Saved entries
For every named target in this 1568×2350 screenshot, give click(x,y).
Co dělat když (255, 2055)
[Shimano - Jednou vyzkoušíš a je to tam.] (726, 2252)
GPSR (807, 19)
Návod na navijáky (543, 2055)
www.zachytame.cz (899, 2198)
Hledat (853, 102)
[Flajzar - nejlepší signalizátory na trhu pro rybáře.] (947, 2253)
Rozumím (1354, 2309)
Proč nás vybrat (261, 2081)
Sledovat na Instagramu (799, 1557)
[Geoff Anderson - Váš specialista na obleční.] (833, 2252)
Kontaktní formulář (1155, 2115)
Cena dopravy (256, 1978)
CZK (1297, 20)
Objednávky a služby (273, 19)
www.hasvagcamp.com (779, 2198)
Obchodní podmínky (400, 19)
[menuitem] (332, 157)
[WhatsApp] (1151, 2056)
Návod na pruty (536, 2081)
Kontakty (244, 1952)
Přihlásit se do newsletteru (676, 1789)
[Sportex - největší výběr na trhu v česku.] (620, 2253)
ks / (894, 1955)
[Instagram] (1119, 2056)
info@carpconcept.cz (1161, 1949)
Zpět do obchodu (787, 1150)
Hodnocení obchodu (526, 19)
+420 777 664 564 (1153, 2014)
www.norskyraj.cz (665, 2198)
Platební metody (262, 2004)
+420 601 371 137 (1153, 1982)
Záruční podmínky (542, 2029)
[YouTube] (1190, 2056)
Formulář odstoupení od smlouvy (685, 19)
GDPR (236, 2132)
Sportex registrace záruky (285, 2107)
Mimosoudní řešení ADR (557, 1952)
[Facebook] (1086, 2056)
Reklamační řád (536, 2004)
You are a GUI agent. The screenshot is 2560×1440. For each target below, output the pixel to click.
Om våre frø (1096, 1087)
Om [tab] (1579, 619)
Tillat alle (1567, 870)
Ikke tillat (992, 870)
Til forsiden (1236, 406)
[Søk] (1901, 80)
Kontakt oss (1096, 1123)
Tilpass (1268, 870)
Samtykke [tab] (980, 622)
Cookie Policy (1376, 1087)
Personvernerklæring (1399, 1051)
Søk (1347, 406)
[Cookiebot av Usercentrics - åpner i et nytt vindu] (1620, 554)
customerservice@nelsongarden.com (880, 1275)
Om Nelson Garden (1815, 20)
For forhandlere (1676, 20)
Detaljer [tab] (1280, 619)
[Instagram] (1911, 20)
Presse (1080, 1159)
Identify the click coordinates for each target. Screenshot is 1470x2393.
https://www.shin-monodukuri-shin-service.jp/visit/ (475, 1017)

### [The problem]
The word "Sportex" may appear in several lines of the data; count those lines and give only the number.

### [Solution for this task]
2